Purpose: Isoform-specific tumor estrogen receptor beta (ER beta) expression may hold prognostic information in breast cancer, especially among endocrine-treated breast cancer patients. The study's purpose was to evaluate ER beta isoform 1 (ER beta 1) expression in relation to tumor characteristics, ESR2 genotypes, and prognosis in different treatment groups. Experimental Design: A population-based prospective cohort of 1,026 patients diagnosed with primary invasive breast cancer in Lund, Sweden, between October 2002 and June 2012 was followed until June 2014 (median 5 years). Associations between immunohistochemical ER beta 1 expression, patient and tumor characteristics, as well as outcome within treatment groups were analyzed. Results: Tumor ER beta 1 expression was available for 911 patients (89%) and was not associated with ESR2 genotypes. ER beta 1 positivity, defined as > 75% (ER beta 1(75)(+), 72.7%), was positively associated with established favorable tumor characteristics. Overall, ER beta 1(75)(+) was associated with lower risk of breast cancer events [HRadj = 0.60; 95% confidence interval (CI), 0.41-0.89]. The magnitude of the association was larger in patients with ER alpha(-) tumors (HRadj = 0.30; 95% CI, 0.12-0.76), compared with ER alpha(+) tumors (HRadj = 0.66; 95% CI, 0.42-1.03).
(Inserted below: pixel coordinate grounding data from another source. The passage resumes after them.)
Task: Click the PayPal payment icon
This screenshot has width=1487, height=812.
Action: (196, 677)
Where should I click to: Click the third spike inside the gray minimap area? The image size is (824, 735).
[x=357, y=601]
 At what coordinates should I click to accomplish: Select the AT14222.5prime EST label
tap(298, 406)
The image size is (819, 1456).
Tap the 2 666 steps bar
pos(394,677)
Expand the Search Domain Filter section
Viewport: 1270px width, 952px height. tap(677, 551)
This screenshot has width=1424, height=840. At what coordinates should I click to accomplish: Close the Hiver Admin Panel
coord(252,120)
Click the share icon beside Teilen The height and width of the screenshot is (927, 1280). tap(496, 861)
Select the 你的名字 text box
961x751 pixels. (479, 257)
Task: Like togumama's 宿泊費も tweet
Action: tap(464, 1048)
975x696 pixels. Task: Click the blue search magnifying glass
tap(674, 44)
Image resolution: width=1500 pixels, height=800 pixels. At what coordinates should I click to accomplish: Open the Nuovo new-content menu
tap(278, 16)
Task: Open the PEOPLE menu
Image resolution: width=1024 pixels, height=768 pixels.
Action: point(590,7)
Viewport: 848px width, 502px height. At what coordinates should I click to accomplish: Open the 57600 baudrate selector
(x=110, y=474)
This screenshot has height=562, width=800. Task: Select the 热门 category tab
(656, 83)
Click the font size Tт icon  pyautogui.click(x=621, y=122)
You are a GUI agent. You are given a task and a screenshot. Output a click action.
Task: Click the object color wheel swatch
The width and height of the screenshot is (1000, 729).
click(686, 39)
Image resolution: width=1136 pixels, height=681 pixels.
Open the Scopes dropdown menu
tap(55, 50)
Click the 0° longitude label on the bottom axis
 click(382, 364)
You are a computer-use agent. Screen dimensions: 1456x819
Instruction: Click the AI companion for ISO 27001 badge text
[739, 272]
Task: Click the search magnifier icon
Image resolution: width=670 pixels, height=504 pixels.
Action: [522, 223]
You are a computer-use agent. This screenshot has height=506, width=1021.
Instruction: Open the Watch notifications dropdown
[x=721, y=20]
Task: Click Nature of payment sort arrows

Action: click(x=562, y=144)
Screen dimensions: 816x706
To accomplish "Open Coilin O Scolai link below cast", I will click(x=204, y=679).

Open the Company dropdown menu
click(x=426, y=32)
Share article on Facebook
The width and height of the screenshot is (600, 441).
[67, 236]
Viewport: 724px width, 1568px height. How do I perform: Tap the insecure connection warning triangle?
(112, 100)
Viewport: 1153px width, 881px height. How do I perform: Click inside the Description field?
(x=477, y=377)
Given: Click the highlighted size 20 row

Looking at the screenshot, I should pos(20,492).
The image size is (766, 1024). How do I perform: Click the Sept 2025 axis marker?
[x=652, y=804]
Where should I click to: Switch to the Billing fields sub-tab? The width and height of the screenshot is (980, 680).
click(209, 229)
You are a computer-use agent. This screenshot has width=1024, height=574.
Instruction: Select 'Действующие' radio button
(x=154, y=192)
Among the 232 chemotherapy-treated patients, ER beta 1(75)(+) tumors were associated with lower risk of breast cancer events compared with ER beta 1(75)(-) tumors (HRadj = 0.31; 95% CI, 0.15-0.64). Among the 671 chemonaive patients, ER beta 1(75) status was not associated with the outcome. Conclusions: High ER beta 1 expression was a favorable prognostic marker in this breast cancer cohort, especially in chemotherapytreated patients, but not in endocrine therapy-treated patients. These results warrant confirmation, preferably via a biomarker study in a previously conducted randomized trial. (C) 2016 AACR.